Bobby and I talk a lot about what it is to be married and what it is to be happy and about our future. I think people go into a marriage with expectations that do not line up with reality. When we talk about marriage Bobby teases that he assumed I would cook him dinner in lingerie every night. Ha! The truth is, those same ideas you got married with....change. I think the obstacle of a good marriage is to roll with those punches and change together.
I think it is how you make it though the difficult times, the respect and nurture that you show each other, will determine how strong your marriage is. Anyone can make it through bliss. The good times make it worth the lows. Anyone could make it if it was all peaches. Not everyone makes it because it's not all peaches. Make it though the lows gracefully and I believe you will always be married.

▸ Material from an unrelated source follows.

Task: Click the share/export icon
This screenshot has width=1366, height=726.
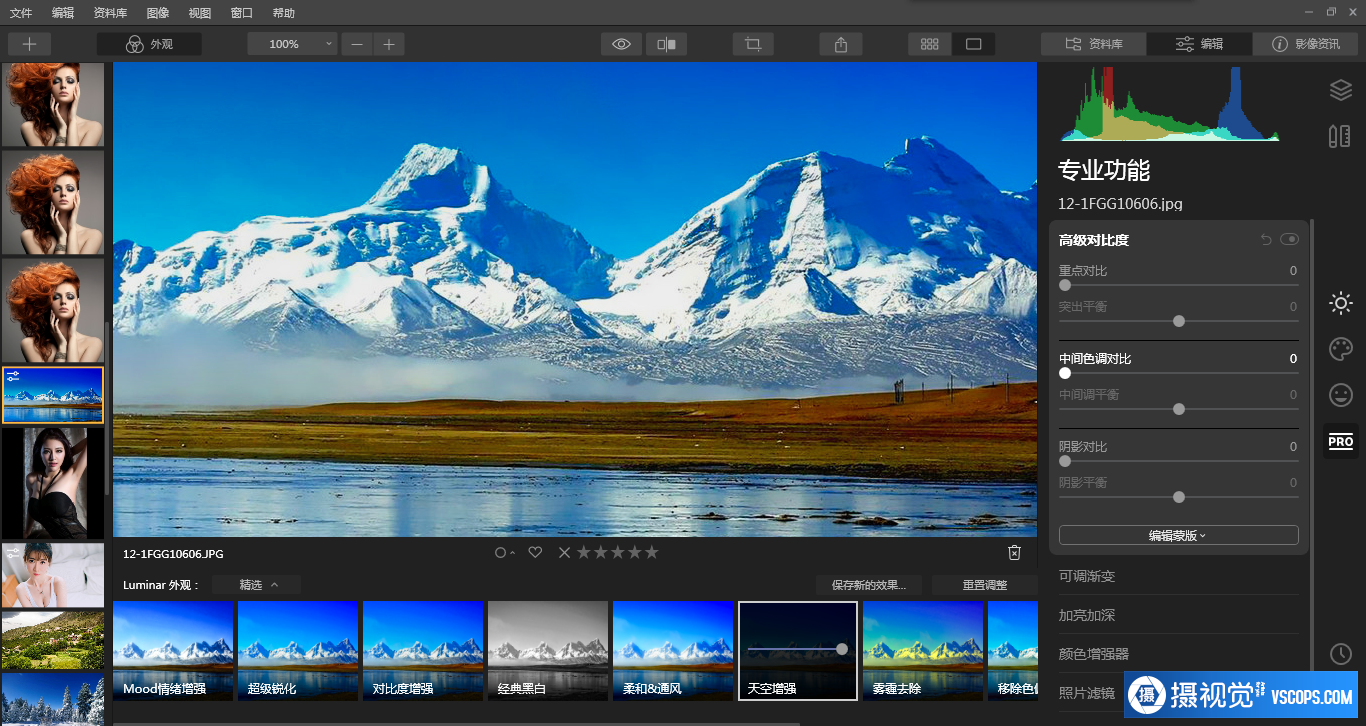Action: pyautogui.click(x=840, y=44)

Hopefully we are part of the 50% who make it but if we are not, I will need to come back and eat or reread the following words.
Dear Husbands:
Love your wives. Love them when they are not-so lovable. Love them when they are ugly, inside and out. They may not always be the amazing woman you married. Love them anyway! I know I have had days that I am not at my best. When I feel ugly (perhaps not showered) and it shows in my attitude on the outside. All I needed in those moments of despair is for my husband to make me feel whole again, make me feel "pretty" and worthy, like the day he married me. And I believe this is the key for women. Make them feel loved. When you see them after they get ready - whistle. You may not even feel like they are worthy or deserving of it, but give it to them because that is what she needs. And if she can't get what she needs from her husband, what is the point of having one? Make her feel smart and beautiful- as I think this is the key to her happiness. Once she has had your children, make her feel like that is the most amazing thing she could have ever done for you and how much you worship that gift. Some days she will be worn from all of it: keeping it all together with the kids, the cleaning, the working and looking great while making love like a porn star. Tell her you notice the effort. And if she's not making the effort, let her know how much you appreciated it when she did, so that she can become the woman you fell in love with once again.
Dear Wives:
Love your husbands. Love them and make them feel like men. Give them plenty of physical contact because that's how they equate their emotions. Support them with their careers and tell them how much you appreciate the security of a man. How you feel safe and secure when they are home. Without that security, what is the point of having a husband? Give them love and perhaps, bj's- just because. Bobby said they should be called blowfun instead of jobs, because it sounds like a duty instead of something great. Ha! Love your husbands and give them love even when they are annoying and watch too many sports because deep down, you appreciate their "kid at heart" attitudes and wish you could be as carefree as they are. Let him know that he is a great Dad. Tell him how much you appreciate the help bathing and dressing the kids. They may not always do it right, but if they are doing it at all that is something that should not go unnoticed. Make them their favorite food, just to let them know you are trying. TRY! Men are simple and really do appreciate the smaller things, like sexy underwear, you smiling, or a home cooked meal. The man that you married and fell in love with is in there and will come out with a little coax.
That is my theory. I read it to Bobby just to make sure it was accurate. He said it's accurate for us, but everyone is different and that may not be what they need. I agree. I don't claim to have all the answers, but I'm praying I have the answers for what it takes for us two to stay together. Bottom line, talk and see what it is you may need.
We don't get married to a person we can't stand. At some point you loved that person and recreating and changing what that love was and is will be the key to a happy marriage, I hope! Maybe some people are just not meant to be and will find this happiness with someone else. I'm not sure if divorce is right or wrong. Maybe if there is only one person willing to make it work, it can't work. Maybe there had to be something there to begin with or the rest self destructs. I hope and pray, as we enter our 11th year of marriage this week, we find the answers that work best for us! Love and happiness to all!